What to produce: Rewrite the listing below as a numbered list, one entry per line, leaving out any blank lines.

----- Record set

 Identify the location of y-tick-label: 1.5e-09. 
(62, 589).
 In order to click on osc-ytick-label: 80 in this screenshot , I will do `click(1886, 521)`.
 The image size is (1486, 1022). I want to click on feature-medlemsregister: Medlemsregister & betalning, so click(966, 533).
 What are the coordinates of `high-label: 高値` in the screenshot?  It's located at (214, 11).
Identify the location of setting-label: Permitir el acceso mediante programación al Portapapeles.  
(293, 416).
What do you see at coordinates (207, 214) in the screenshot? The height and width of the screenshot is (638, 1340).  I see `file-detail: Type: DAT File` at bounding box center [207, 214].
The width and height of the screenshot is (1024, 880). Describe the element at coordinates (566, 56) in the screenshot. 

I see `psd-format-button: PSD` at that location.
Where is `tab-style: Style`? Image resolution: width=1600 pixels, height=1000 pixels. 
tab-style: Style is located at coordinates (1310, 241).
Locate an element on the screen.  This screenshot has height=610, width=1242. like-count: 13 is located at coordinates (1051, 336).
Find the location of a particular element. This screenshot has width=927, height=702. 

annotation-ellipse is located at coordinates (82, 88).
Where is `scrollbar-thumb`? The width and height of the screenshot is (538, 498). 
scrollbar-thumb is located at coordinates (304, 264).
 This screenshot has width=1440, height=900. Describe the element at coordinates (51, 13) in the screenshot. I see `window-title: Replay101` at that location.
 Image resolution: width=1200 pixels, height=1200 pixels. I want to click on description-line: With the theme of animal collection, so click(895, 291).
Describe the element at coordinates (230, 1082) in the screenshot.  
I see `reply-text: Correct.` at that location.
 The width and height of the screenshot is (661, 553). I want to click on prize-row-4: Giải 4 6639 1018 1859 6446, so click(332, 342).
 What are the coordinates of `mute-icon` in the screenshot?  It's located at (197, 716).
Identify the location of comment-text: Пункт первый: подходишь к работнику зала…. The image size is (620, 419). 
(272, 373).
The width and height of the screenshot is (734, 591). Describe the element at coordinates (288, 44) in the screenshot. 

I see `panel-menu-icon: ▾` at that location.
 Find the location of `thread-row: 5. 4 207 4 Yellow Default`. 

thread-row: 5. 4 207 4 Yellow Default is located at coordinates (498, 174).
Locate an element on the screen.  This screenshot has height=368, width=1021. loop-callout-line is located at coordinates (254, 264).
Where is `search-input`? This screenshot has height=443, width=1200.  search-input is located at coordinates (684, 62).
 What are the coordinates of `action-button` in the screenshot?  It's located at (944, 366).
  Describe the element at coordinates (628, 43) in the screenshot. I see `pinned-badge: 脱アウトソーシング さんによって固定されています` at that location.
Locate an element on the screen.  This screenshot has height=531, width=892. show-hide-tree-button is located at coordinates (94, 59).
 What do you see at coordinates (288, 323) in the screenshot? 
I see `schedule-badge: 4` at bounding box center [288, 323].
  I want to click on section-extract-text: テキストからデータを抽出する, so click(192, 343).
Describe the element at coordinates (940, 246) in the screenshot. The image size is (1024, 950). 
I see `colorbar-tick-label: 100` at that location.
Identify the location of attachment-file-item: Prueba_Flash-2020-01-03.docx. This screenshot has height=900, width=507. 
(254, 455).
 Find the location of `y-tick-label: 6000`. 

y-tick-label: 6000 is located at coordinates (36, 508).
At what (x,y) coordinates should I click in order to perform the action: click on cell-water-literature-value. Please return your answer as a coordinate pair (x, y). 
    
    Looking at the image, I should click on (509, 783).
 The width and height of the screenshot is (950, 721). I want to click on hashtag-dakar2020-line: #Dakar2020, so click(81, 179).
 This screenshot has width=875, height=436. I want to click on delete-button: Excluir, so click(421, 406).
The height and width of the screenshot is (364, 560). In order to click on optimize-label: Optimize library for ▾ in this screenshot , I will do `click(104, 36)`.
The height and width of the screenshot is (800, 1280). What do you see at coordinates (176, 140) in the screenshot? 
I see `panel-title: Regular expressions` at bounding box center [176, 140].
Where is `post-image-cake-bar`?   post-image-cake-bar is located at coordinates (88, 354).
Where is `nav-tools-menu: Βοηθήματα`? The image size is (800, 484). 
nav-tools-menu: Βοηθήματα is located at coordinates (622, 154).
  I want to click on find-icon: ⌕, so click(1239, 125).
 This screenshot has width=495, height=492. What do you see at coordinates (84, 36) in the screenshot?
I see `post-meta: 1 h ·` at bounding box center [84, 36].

----------

Answer to this exercise:
1.  Identify the location of y-tick-label: 1.5e-09. 
2. (62, 589).
3.  In order to click on osc-ytick-label: 80 in this screenshot , I will do `click(1886, 521)`.
4.  The image size is (1486, 1022). I want to click on feature-medlemsregister: Medlemsregister & betalning, so click(966, 533).
5.  What are the coordinates of `high-label: 高値` in the screenshot?  It's located at (214, 11).
6. Identify the location of setting-label: Permitir el acceso mediante programación al Portapapeles.  
7. (293, 416).
8. What do you see at coordinates (207, 214) in the screenshot? The height and width of the screenshot is (638, 1340).  I see `file-detail: Type: DAT File` at bounding box center [207, 214].
9. The width and height of the screenshot is (1024, 880). Describe the element at coordinates (566, 56) in the screenshot. 
10. I see `psd-format-button: PSD` at that location.
11. Where is `tab-style: Style`? Image resolution: width=1600 pixels, height=1000 pixels. 
12. tab-style: Style is located at coordinates (1310, 241).
13. Locate an element on the screen.  This screenshot has height=610, width=1242. like-count: 13 is located at coordinates (1051, 336).
14. Find the location of a particular element. This screenshot has width=927, height=702. 
15. annotation-ellipse is located at coordinates (82, 88).
16. Where is `scrollbar-thumb`? The width and height of the screenshot is (538, 498). 
17. scrollbar-thumb is located at coordinates (304, 264).
18.  This screenshot has width=1440, height=900. Describe the element at coordinates (51, 13) in the screenshot. I see `window-title: Replay101` at that location.
19.  Image resolution: width=1200 pixels, height=1200 pixels. I want to click on description-line: With the theme of animal collection, so click(895, 291).
20. Describe the element at coordinates (230, 1082) in the screenshot.  
21. I see `reply-text: Correct.` at that location.
22.  The width and height of the screenshot is (661, 553). I want to click on prize-row-4: Giải 4 6639 1018 1859 6446, so click(332, 342).
23.  What are the coordinates of `mute-icon` in the screenshot?  It's located at (197, 716).
24. Identify the location of comment-text: Пункт первый: подходишь к работнику зала…. The image size is (620, 419). 
25. (272, 373).
26. The width and height of the screenshot is (734, 591). Describe the element at coordinates (288, 44) in the screenshot. 
27. I see `panel-menu-icon: ▾` at that location.
28.  Find the location of `thread-row: 5. 4 207 4 Yellow Default`. 
29. thread-row: 5. 4 207 4 Yellow Default is located at coordinates (498, 174).
30. Locate an element on the screen.  This screenshot has height=368, width=1021. loop-callout-line is located at coordinates (254, 264).
31. Where is `search-input`? This screenshot has height=443, width=1200.  search-input is located at coordinates (684, 62).
32.  What are the coordinates of `action-button` in the screenshot?  It's located at (944, 366).
33.   Describe the element at coordinates (628, 43) in the screenshot. I see `pinned-badge: 脱アウトソーシング さんによって固定されています` at that location.
34. Locate an element on the screen.  This screenshot has height=531, width=892. show-hide-tree-button is located at coordinates (94, 59).
35.  What do you see at coordinates (288, 323) in the screenshot? 
36. I see `schedule-badge: 4` at bounding box center [288, 323].
37.   I want to click on section-extract-text: テキストからデータを抽出する, so click(192, 343).
38. Describe the element at coordinates (940, 246) in the screenshot. The image size is (1024, 950). 
39. I see `colorbar-tick-label: 100` at that location.
40. Identify the location of attachment-file-item: Prueba_Flash-2020-01-03.docx. This screenshot has height=900, width=507. 
41. (254, 455).
42.  Find the location of `y-tick-label: 6000`. 
43. y-tick-label: 6000 is located at coordinates (36, 508).
44. At what (x,y) coordinates should I click in order to perform the action: click on cell-water-literature-value. Please return your answer as a coordinate pair (x, y). 
45.     Looking at the image, I should click on (509, 783).
46.  The width and height of the screenshot is (950, 721). I want to click on hashtag-dakar2020-line: #Dakar2020, so click(81, 179).
47.  This screenshot has width=875, height=436. I want to click on delete-button: Excluir, so click(421, 406).
48. The height and width of the screenshot is (364, 560). In order to click on optimize-label: Optimize library for ▾ in this screenshot , I will do `click(104, 36)`.
49. The height and width of the screenshot is (800, 1280). What do you see at coordinates (176, 140) in the screenshot? 
50. I see `panel-title: Regular expressions` at bounding box center [176, 140].
51. Where is `post-image-cake-bar`?   post-image-cake-bar is located at coordinates (88, 354).
52. Where is `nav-tools-menu: Βοηθήματα`? The image size is (800, 484). 
53. nav-tools-menu: Βοηθήματα is located at coordinates (622, 154).
54.   I want to click on find-icon: ⌕, so click(1239, 125).
55.  This screenshot has width=495, height=492. What do you see at coordinates (84, 36) in the screenshot?
56. I see `post-meta: 1 h ·` at bounding box center [84, 36].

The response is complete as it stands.